词性标注:为每个分词标注词性,在NLTK库中,nltk.word_tokenize()语句可实现该功能。
停用词:为节省存储空间和提高搜索效率,NLP中会自动过滤掉某些字或词,如一些功能词:the,is······;词汇词,如频率高的want,虽然···但是···等。停用词都是人工输入、非自动化生成的,形成停用词表。NLTK中,使用stopwords.words()可去除停用词。
分词:
import jieba
import nltk
#分词
sentence='In order to improve our quality of life,\we must first determine what our goals and desires\are and then put a plan into place to work toward achieving\those goals. With each of our long term goals comes many\choices and decisions, from what to try to how much effort\to put forth.

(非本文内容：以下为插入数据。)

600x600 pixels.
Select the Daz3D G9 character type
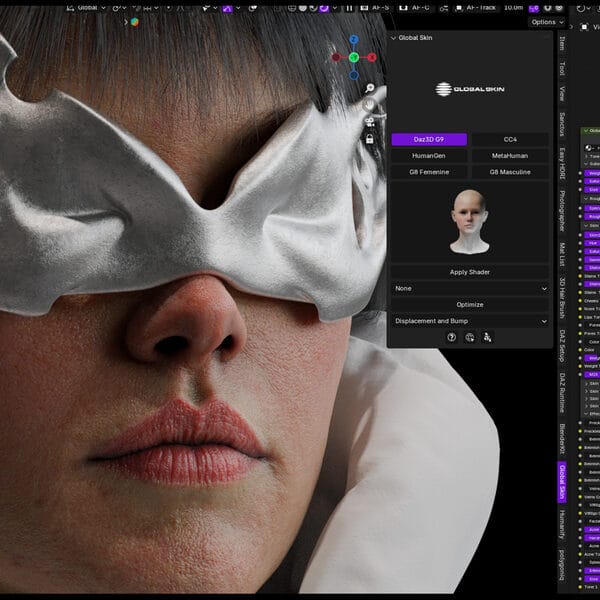(429, 140)
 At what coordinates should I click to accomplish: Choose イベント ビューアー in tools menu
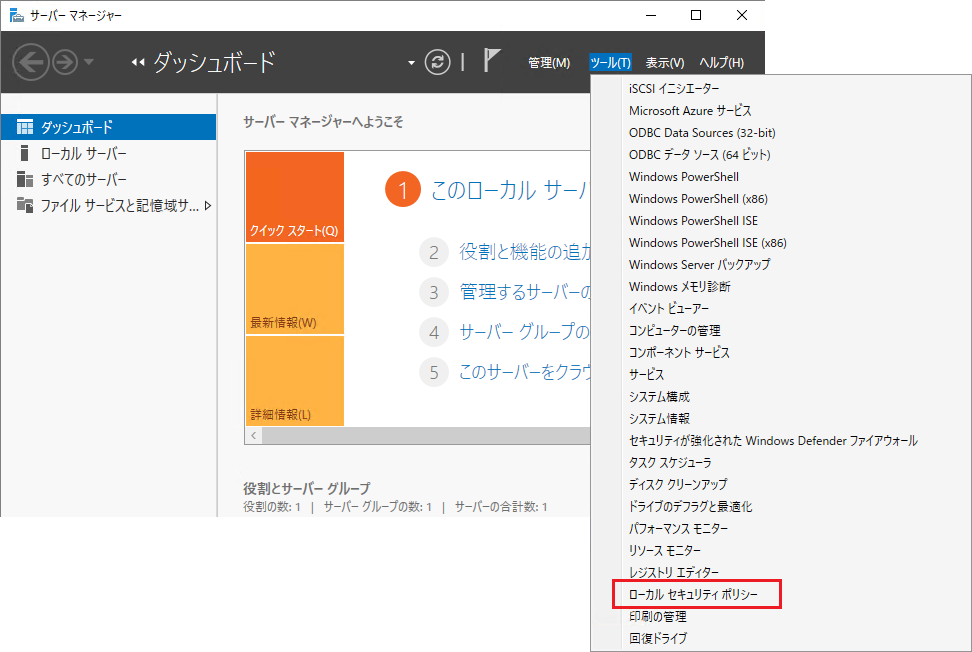point(668,309)
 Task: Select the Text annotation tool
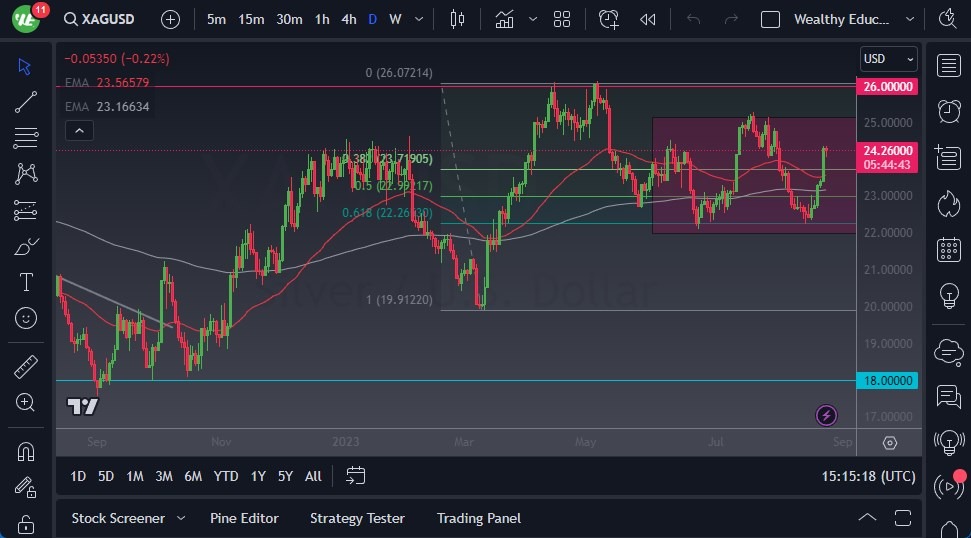tap(26, 282)
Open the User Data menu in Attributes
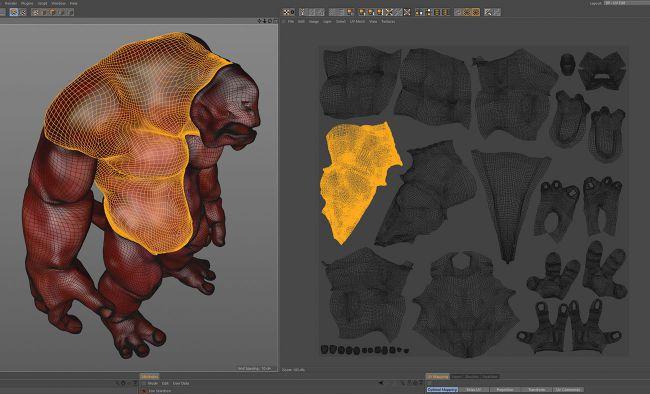Viewport: 650px width, 394px height. (181, 384)
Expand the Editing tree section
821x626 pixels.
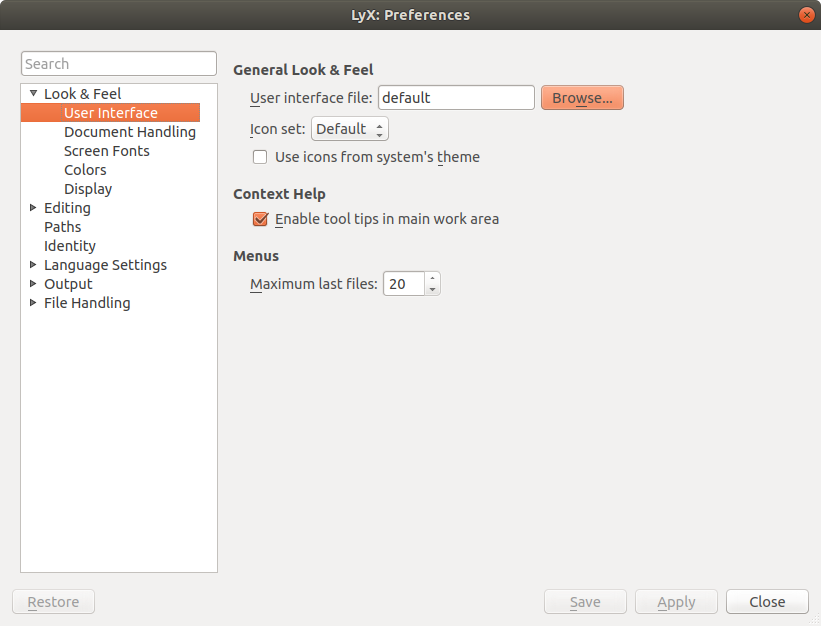coord(33,208)
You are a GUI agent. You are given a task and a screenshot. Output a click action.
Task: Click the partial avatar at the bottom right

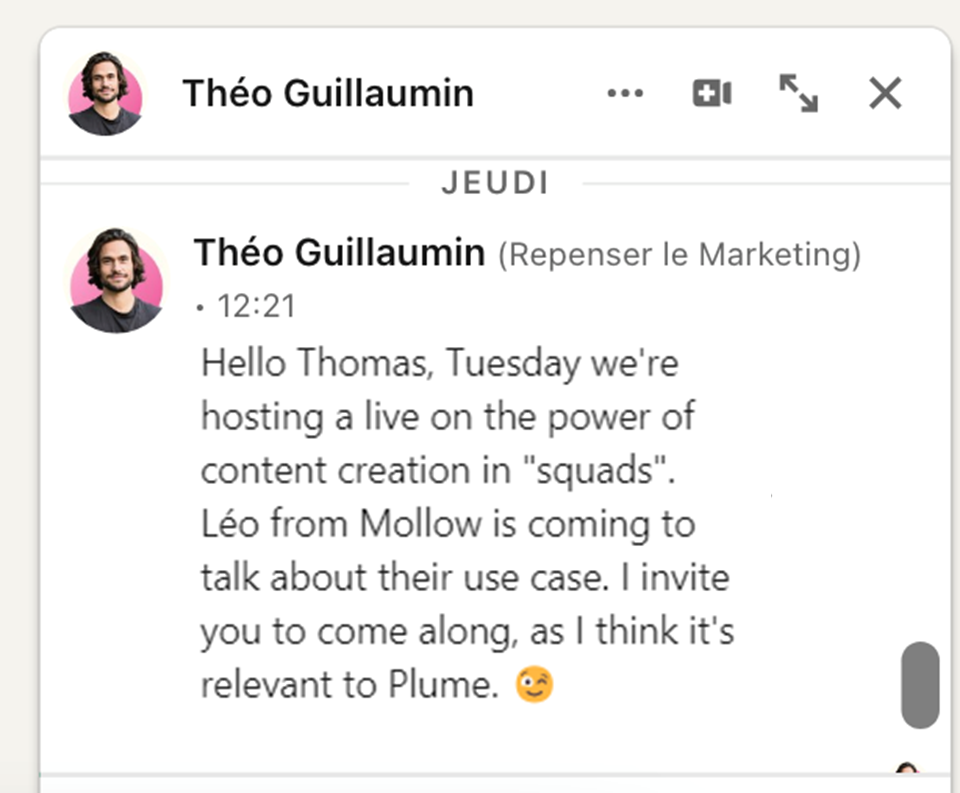(907, 769)
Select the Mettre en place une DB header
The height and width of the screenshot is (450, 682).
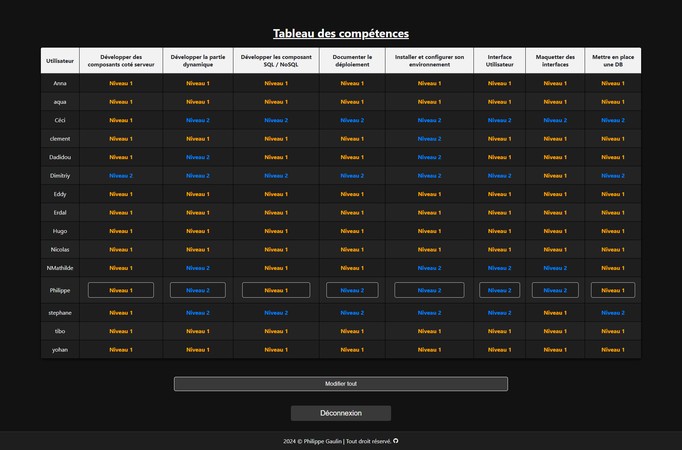(613, 61)
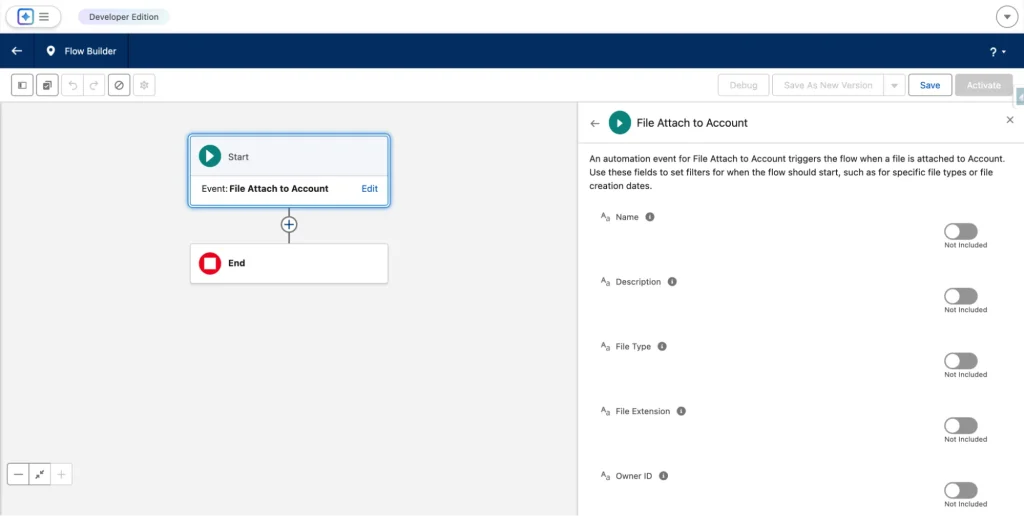
Task: Click the stop-circle icon in the toolbar
Action: click(x=120, y=86)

By assessing your current quality of life, you can\focus on bridging the gaps and take advantage of opportunities\you have to make improvements.'
tokens=nltk.word_tokenize(sentence)
print(tokens)
#结巴分词
seg_list=jieba.cut("今天是国庆假期最后一天",cut_all=True)
print("全模式:"+'/'.join(seg_list))
seg_list=jieba.cut("今天是国庆假期最后一天",cut_all=False)

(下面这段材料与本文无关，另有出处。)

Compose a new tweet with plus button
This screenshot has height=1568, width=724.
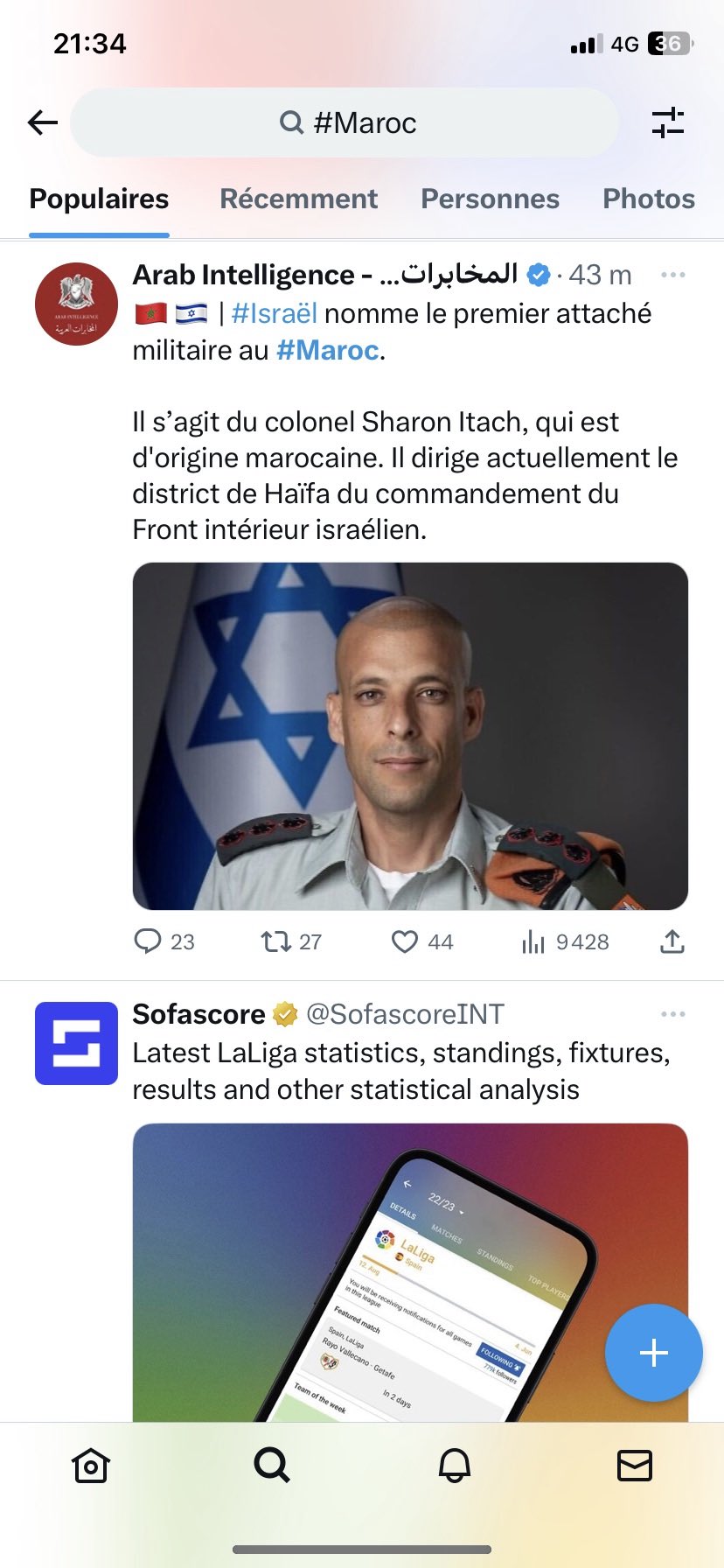653,1353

print("精确模式:"+'/'.join(seg_list))
词形归一化:
#词干提取
# PorterStemmer
from nltk.stem.porter import PorterStemmer
porter_stemmer = PorterStemmer()
print(porter_stemmer.stem('looked'))
print(porter_stemmer.stem('looking'))
#词性归并
from nltk.stem import WordNetLemmatizer # 需要下载wordnet语料库
wordnet_lematizer = WordNetLemmatizer()
print(wordnet_lematizer.lemmatize('cats'))

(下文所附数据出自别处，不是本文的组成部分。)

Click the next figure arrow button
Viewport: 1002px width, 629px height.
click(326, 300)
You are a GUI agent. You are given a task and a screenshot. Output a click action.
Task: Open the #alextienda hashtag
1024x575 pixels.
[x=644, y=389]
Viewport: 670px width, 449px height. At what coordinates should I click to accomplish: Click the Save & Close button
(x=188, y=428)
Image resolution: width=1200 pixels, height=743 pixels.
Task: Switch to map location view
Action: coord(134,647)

print(wordnet_lematizer.lemmatize('boxes'))
print(wordnet_lematizer.lemmatize('are'))
print(wordnet_lematizer.lemmatize('went'))
# 指明词性可以更准确地进行lemma
# lemmatize 默认为名词
print(wordnet_lematizer.lemmatize('are', pos='v'))
print(wordnet_lematizer.lemmatize('went', pos='v'))
#词性标注
import nltk
words = nltk.word_tokenize('Python is a widely used programming language.')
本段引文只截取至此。